While being a patient who is a doctor can be a case of TMI (too much information), it does have the advantage of allowing you to choose your physicians based on long professional experience.

For what Fahner described as "major, major surgery" he chose Dr. Stanley Skarli as his neurosurgeon. Although Skarli sees both adults and children, "people know him as a pediatric surgeon, and they would ask me how I got him.

"I lied about my age," he said, with his huge, trademark grin.

"I had the luxury of sitting next to him for years discussing cases, and I have seen his work and what he can do. I thought, 'If he can work miracles with tiny heads, why not do the same with a bigger head?'

Fahner's tumor lay near key blood vessels, and two weeks after diagnosis, he had surgery. Why so fast?

"It was like seeing a time bomb ticking under the table. ... I wanted to be on the other side" of what would be an 11- or 12-hour surgery. Removing the tumor would involve cutting out a piece of his skull to get at it, and the risk of clots and strokes was very real.

"There is something uniquely horrifying about having something in your brain," Fahner said. "Operating felt like having someone entering your soul. Pre-op, you worry about will I be the same person, my intellect, how will I be?"

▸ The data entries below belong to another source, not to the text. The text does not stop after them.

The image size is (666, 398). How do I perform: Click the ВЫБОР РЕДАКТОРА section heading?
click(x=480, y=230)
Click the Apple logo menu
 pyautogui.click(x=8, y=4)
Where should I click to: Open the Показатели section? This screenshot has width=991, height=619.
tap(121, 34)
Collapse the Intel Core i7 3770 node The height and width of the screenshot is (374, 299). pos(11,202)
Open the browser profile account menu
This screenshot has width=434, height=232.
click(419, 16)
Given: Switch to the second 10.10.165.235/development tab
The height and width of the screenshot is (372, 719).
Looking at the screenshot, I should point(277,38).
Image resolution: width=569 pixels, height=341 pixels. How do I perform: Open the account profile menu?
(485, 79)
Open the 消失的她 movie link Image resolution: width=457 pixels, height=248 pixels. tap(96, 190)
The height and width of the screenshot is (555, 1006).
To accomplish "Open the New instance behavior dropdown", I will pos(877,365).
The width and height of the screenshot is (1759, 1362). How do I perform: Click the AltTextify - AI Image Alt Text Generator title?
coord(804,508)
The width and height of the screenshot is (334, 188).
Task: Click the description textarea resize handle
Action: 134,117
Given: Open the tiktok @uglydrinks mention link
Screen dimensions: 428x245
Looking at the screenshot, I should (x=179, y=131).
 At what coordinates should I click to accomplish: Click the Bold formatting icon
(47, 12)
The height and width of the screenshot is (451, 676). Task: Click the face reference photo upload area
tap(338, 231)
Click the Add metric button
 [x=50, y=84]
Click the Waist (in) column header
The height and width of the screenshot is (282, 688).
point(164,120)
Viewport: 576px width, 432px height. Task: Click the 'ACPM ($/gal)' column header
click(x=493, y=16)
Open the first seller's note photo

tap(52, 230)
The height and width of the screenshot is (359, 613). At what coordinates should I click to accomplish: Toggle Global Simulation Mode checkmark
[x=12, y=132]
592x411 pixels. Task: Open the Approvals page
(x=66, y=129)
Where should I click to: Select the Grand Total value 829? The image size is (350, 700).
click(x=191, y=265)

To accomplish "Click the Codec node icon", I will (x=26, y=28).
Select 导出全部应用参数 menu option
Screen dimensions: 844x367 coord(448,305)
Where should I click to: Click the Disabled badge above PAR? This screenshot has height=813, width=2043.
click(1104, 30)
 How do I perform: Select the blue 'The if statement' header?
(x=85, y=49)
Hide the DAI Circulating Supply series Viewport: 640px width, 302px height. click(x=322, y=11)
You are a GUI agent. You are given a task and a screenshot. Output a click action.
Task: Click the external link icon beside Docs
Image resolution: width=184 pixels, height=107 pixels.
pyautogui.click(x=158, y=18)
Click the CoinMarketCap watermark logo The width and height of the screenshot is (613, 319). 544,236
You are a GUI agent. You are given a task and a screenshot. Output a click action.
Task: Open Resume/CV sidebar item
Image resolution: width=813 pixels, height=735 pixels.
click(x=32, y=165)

Knowing how worried the Fahners were about what the biopsy of the tumor would show, the pathologist who analyzed it, excitedly came to his bedside after surgery to report it was benign: No cancer cells.

Gail remembered her husband thanking the doctor profusely, again and again, promptly forgetting her visit, and then anxiously asking Gail half an hour later: What did they find?

"You can tell me, I'm a doctor," she remembers him mumbling in his groggy post-op haze, and the two of them burst into gales of laughter, he putting his hand sheepishly over his eyes.

Gail Fahner's down-to-earth directness, strength and knowledge born of her own medical training would be more than equal to the task of caring for her husband of almost 28 years; a man who candidly describes himself as the "world's worst patient."

Although the initial surgery went well, it would prove to be far from the end of Dr. James Fahner's days as a patient. He like many others, would have to deal with infection, return hospital visits, more surgery, anger, depression and sleeplessness from mind- and mood-altering drugs ... and ultimately, a new way of moving through life.